Dias depois, em Mato Grosso do Sul, cerca de 100 indígenas, com o apoio do MST, invadiram uma fazenda no município de Rio Brilhante, provocando uma confusão política ainda mais barulhenta. O alvo foi uma propriedade que pertence à família de um dirigente e militante histórico do PT. A reação da cúpula do partido dessa vez foi bem diferente. O primeiro a se pronunciar foi Zeca do PT, ex-governador, atual deputado estadual e amigo pessoal do presidente Lula. Num discurso irretocável, ele definiu a ação como uma barbaridade. “Não conte comigo essa gente que, sem nenhuma razão, invade propriedade produtiva gerando insegurança jurídica”, atacou o petista. “Trancaram o portão, ocuparam a sede da fazenda e proibiram a família de tirar de lá 7 000 sacas de soja que foram colhidas”, ressaltou o petista.
As reações desencontradas dos dirigentes do partido mostram uma curiosa mudança de comportamento, especialmente quando o conceito de “justiça social” no campo é aplicado em propriedades de companheiros. “Na vida e na política é preciso ter coerência. O fato da área estar na posse de um companheiro do PT não pode fazer com que mudemos de posição em defesa dos direitos dos indígenas de recuperar seu território”, fustigou Vladimir Ferreira, presidente do diretório estadual do partido. “Nosso presidente estadual, que não faz porcaria nenhuma, agora quer aproveitar esse episódio para aparecer bem na foto. Essa não é a verdadeira posição do PT”, rebateu José Raul das Neves Júnior, um dos donos da fazenda invadida, também dirigente do partido.

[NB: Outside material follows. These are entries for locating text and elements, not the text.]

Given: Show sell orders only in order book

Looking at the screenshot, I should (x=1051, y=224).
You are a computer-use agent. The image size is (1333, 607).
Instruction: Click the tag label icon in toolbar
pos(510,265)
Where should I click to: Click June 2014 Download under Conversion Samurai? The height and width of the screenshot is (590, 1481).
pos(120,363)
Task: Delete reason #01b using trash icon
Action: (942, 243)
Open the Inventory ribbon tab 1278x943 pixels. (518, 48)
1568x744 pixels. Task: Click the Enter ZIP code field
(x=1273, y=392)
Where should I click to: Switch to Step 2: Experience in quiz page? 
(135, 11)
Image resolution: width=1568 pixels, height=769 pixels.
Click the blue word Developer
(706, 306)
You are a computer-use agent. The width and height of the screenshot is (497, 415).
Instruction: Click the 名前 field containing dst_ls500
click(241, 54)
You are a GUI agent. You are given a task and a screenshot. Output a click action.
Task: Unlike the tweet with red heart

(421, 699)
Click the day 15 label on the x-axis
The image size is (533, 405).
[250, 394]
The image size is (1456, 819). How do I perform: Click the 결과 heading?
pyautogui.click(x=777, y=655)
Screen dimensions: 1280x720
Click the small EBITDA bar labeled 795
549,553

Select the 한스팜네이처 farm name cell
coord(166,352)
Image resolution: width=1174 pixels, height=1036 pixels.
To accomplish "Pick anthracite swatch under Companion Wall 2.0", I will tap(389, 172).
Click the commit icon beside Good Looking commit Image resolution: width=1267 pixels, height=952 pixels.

Os pais dele, José Raul das Neves e Hissae Matsunaka, contam que adquiriram a propriedade há mais de cinquenta anos. Segundo o casal, que conhece o presidente Lula e fez campanha para o PT, a família sempre manteve uma excelente relação com os sem-terra e os indígenas da região. A matriarca, revoltada, diz que pensa em abandonar tudo. “As terras valem 40 milhões. Se o governo pagar, a gente repassa para os indígenas e vai embora daqui”, disse ela. Já o patriarca alfinetou os petistas que defenderam os intrusos: “Nos quatro anos do governo Bolsonaro, tivemos ao menos um momento de paz no campo, sem invasões”.
A fazenda invadida é parte de uma área de 11 000 hectares que os indígenas reivindicam na região de Rio Brilhante. O Conselho Indigenista Missionário (Cimi), entidade ligada à Igreja Católica, diz que a propriedade está dentro de um estudo antropológico ainda pendente de conclusão. Já o povo guarani-kaiowá garante que as terras pertenciam a seus ancestrais. “Nessas plantações existem restos de ocas e cemitérios indígenas”, afirma o cacique Farid Mariano Lima.
De acordo com relato dos funcionários da fazenda, os invasores ingressaram na propriedade empunhando armas que tinham até mira a laser, com o apoio logístico de carros carregados de suprimentos. Depois da ocupação, foram erguidas cercas e barricadas ao longo das vias de acesso à propriedade de 400 hectares. Ninguém entra nem sai de lá sem autorização. No sábado 18, a ministra dos Povos Indígenas, Sônia Guajajara, visitou a área do conflito. Em nota, a pasta informou que o objetivo da viagem era “avaliar in loco a situação da retomada dos territórios Laranjeira Nhanderu”, declaração que acirrou ainda mais os ânimos na região.
O caso de Mato Grosso do Sul, além de revelar uma flagrante contradição entre o discurso e a prática dos dirigentes petistas, agregou alguns ingredientes ao cardápio de problemas que o governo vai acumulando nesse setor. O MST sempre foi considerado uma espécie de braço armado do PT. Em seus dois primeiros mandatos, Lula costumava usar sua ascendência sobre o movimento para conquistar a confiança, ganhar o apoio e tranquilizar os ruralistas que se sentiam ameaçados. “Pode deixar que eu tomo conta deles”, costumava repetir sempre aos interlocutores preocupados com as invasões de terra.
Certa vez, quando já tinha deixado o Planalto, chegou a dizer que, se necessário, poderia convocar “o seu exército” para defender o governo Dilma, então ameaçado pelo processo de impeachment. No último dia 15, a oposição conseguiu reunir assinaturas suficientes para criar a CPI do MST. A investigação conta com o apoio da Frente Parlamentar da Agropecuária, bancada que reúne 340 congressistas e defende a aprovação de leis que enquadrem as invasões de terras produtivas como crime de terrorismo. Feitiços sempre podem se voltar contra os feiticeiros.